→ TASK PROMPT: Each line from the one with "Task: Open the Calendar icon in left sidebar" through the last line of the records must be output exactly, both ends included.

== RECORDED INFORMATION ==

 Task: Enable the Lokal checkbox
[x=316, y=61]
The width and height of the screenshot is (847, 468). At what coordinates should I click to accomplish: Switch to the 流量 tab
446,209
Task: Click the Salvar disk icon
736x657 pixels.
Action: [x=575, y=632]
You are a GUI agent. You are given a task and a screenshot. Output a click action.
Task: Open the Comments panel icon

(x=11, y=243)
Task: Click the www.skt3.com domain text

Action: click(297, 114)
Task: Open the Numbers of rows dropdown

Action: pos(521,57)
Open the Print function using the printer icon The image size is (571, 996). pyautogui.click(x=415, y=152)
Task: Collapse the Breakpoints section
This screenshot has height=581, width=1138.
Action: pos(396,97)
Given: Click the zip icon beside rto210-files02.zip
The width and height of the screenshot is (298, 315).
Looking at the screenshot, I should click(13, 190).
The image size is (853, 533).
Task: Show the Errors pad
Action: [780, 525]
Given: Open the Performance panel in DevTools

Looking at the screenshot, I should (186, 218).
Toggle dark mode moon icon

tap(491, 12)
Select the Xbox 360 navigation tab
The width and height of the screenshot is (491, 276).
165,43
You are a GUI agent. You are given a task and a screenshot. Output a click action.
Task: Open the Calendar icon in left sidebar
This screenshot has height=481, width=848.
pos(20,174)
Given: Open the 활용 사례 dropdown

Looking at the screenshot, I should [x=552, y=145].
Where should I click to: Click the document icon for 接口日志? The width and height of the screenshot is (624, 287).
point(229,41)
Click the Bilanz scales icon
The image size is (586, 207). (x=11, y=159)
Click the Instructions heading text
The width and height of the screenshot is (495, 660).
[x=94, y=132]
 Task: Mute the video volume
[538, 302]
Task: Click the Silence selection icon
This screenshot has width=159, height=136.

===

→ EXERCISE RESPONSE:
Task: Open the Calendar icon in left sidebar
This screenshot has height=481, width=848.
pos(20,174)
Given: Open the 활용 사례 dropdown

Looking at the screenshot, I should [x=552, y=145].
Where should I click to: Click the document icon for 接口日志? The width and height of the screenshot is (624, 287).
point(229,41)
Click the Bilanz scales icon
The image size is (586, 207). (x=11, y=159)
Click the Instructions heading text
The width and height of the screenshot is (495, 660).
[x=94, y=132]
 Task: Mute the video volume
[538, 302]
Task: Click the Silence selection icon
This screenshot has width=159, height=136.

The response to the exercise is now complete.